§ **TASK DIRECTIONS**
When you copy the entries, omit the images and keep every word as it is.

──────── INPUT MATERIAL ────────

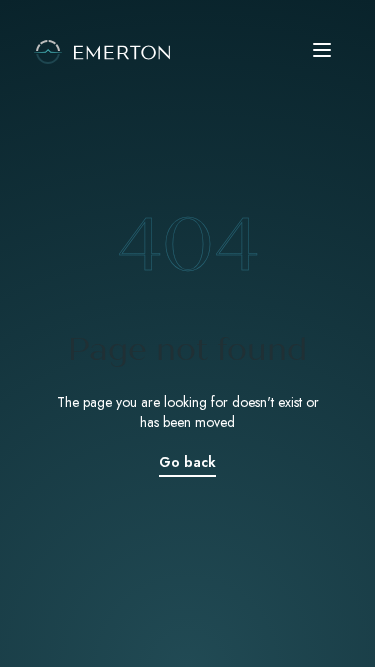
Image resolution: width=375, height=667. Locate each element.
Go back (187, 462)
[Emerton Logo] (187, 50)
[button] (325, 50)
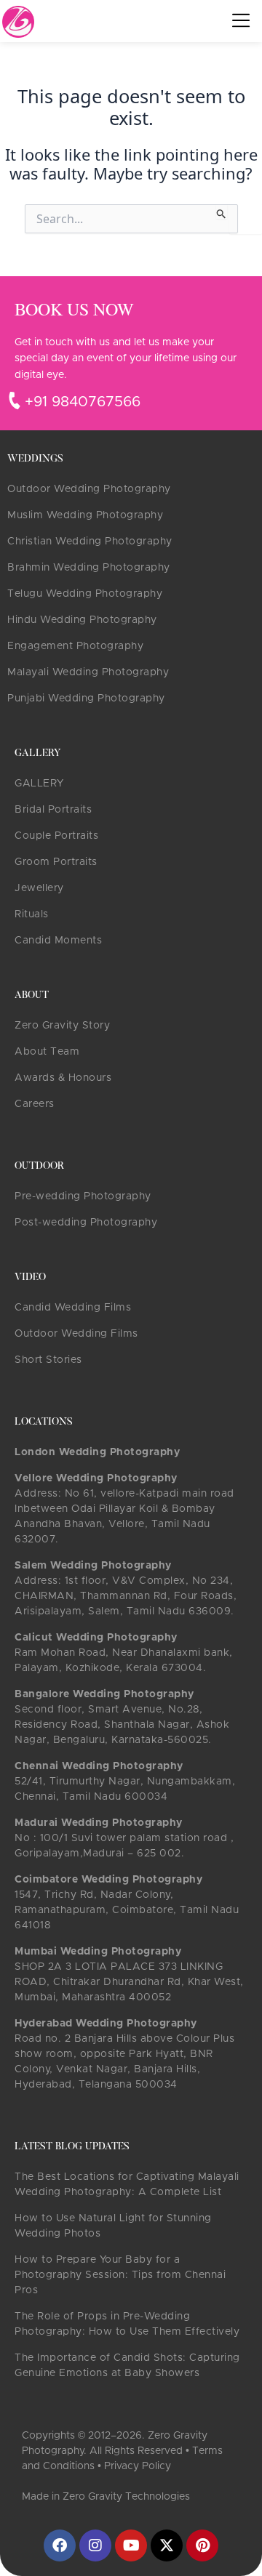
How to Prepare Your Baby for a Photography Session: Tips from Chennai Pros (120, 2275)
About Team (47, 1052)
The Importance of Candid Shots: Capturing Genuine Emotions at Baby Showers (127, 2365)
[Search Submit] (221, 211)
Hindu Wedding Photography (82, 620)
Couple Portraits (56, 836)
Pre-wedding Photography (83, 1196)
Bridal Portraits (53, 810)
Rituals (32, 914)
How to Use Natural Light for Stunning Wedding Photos (113, 2226)
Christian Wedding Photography (89, 541)
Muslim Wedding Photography (85, 515)
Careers (35, 1104)
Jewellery (39, 888)
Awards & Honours (63, 1078)
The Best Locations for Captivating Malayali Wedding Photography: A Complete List (127, 2184)
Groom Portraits (56, 862)
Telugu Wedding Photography (84, 594)
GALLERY (39, 783)
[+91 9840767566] (14, 400)
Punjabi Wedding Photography (86, 698)
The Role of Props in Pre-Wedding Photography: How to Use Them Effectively (127, 2324)
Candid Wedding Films (73, 1308)
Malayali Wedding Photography (88, 672)
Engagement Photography (75, 646)
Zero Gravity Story (62, 1026)
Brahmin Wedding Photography (88, 568)
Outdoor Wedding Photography (89, 489)
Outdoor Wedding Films (76, 1334)
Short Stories (48, 1360)
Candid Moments (58, 940)
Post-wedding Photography (86, 1222)
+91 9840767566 (82, 402)
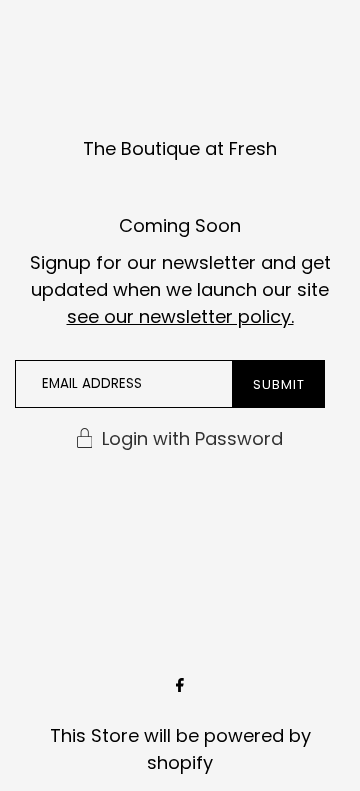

────────

§ **WRITTEN ANSWER**
Image resolution: width=375, height=667. Locate each element.
Go back (187, 462)
[Emerton Logo] (187, 50)
[button] (325, 50)
How to Prepare Your Baby for a Photography Session: Tips from Chennai Pros (120, 2275)
About Team (47, 1052)
The Importance of Candid Shots: Capturing Genuine Emotions at Baby Showers (127, 2365)
[Search Submit] (221, 211)
Hindu Wedding Photography (82, 620)
Couple Portraits (56, 836)
Pre-wedding Photography (83, 1196)
Bridal Portraits (53, 810)
Rituals (32, 914)
How to Use Natural Light for Stunning Wedding Photos (113, 2226)
Christian Wedding Photography (89, 541)
Muslim Wedding Photography (85, 515)
Careers (35, 1104)
Jewellery (39, 888)
Awards & Honours (63, 1078)
The Best Locations for Captivating Malayali Wedding Photography: A Complete List (127, 2184)
Groom Portraits (56, 862)
Telugu Wedding Photography (84, 594)
GALLERY (39, 783)
[+91 9840767566] (14, 400)
Punjabi Wedding Photography (86, 698)
The Role of Props in Pre-Wedding Photography: How to Use Them Effectively (127, 2324)
Candid Wedding Films (73, 1308)
Malayali Wedding Photography (88, 672)
Engagement Photography (75, 646)
Zero Gravity Story (62, 1026)
Brahmin Wedding Photography (88, 568)
Outdoor Wedding Photography (89, 489)
Outdoor Wedding Films (76, 1334)
Short Stories (48, 1360)
Candid Moments (58, 940)
Post-wedding Photography (86, 1222)
+91 9840767566 (82, 402)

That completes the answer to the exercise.